Analysis of Glucose Transporter Topology and Structural Dynamics

Homology modeling and scanning cysteine mutagenesis studies suggest that the human glucose transport protein GLUT1 and its distant bacterial homologs LacY and GlpT share similar structures. We tested this hypothesis by mapping the accessibility of purified, reconstituted human erythrocyte GLUT1 to aqueous probes. GLUT1 contains 35 potential tryptic cleavage sites. Fourteen of 16 lysine residues and 18 of 19 arginine residues were accessible to trypsin. GLUT1 lysine residues were modified by isothiocyanates and N-hydroxysuccinimide (NHS) esters in a substrate-dependent manner. Twelve lysine residues were accessible to sulfo-NHS-LC-biotin. GLUT1 trypsinization released full-length transmembrane helix 1, cytoplasmic loop 6-7, and the long cytoplasmic C terminus from membranes. Trypsin-digested GLUT1 retained cytochalasin B and D-glucose binding capacity and released full-length transmembrane helix 8 upon cytochalasin B (but not D-glucose) binding. Transmembrane helix 8 release did not abrogate cytochalasin B binding. GLUT1 was extensively proteolyzed by alpha-chymotrypsin, which cuts putative pore-forming amphipathic alpha-helices 1, 2, 4, 7, 8, 10, and 11 at multiple sites to release transmembrane peptide fragments into the aqueous solvent. Putative scaffolding membrane helices 3, 6, 9, and 12 are strongly hydrophobic, resistant to alpha-chymotrypsin, and retained by the membrane bilayer.

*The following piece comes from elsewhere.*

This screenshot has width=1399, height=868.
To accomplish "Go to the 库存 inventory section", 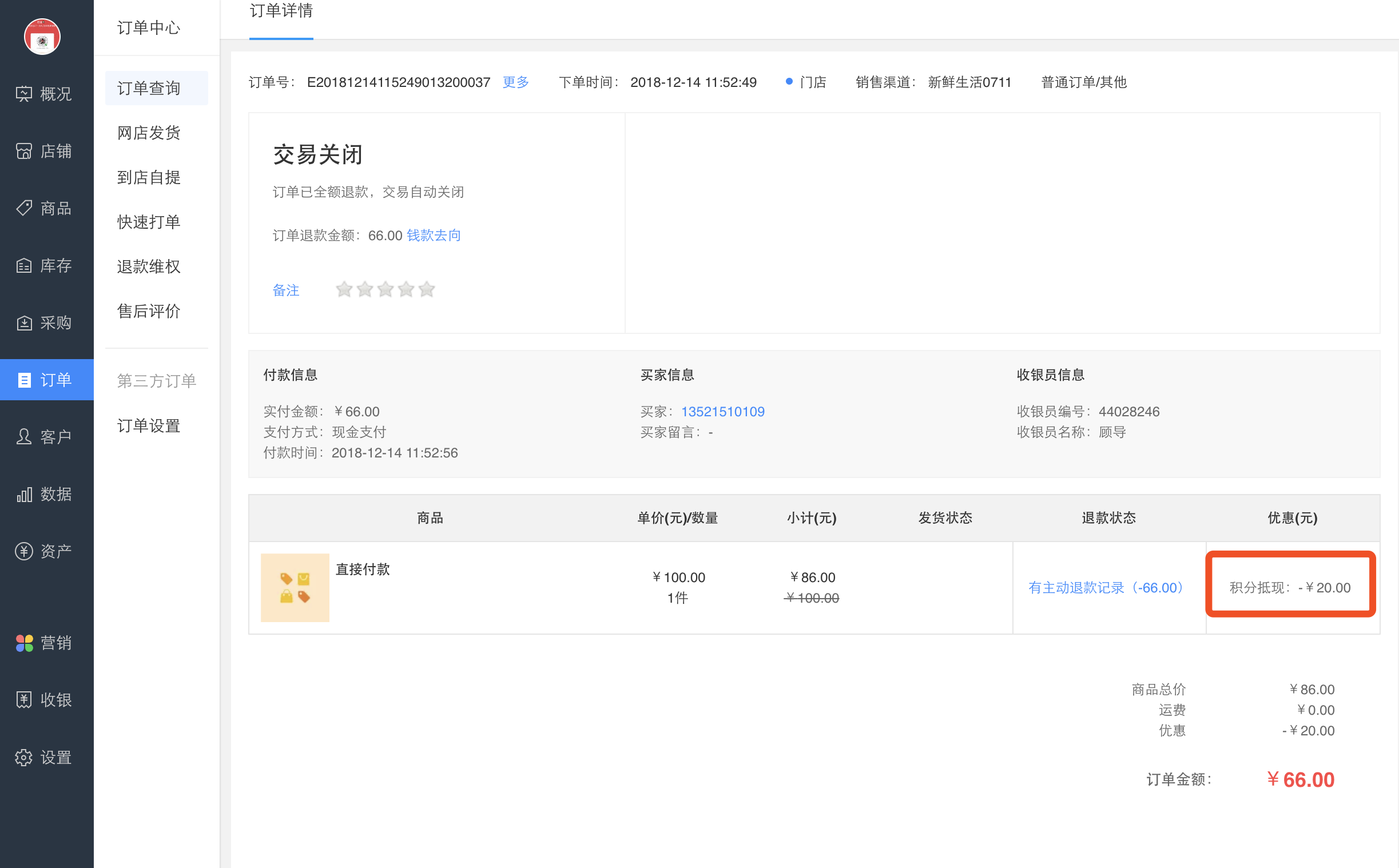I will coord(46,265).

These observations provide experimental support for the proposed GLUT1 architecture; indicate that the proposed topology of membrane helices 5, 6, and 12 requires adjustment; and suggest that the metastable conformations of transmembrane helices 1 and 8 within the GLUT1 scaffold destabilize a sugar translocation intermediate.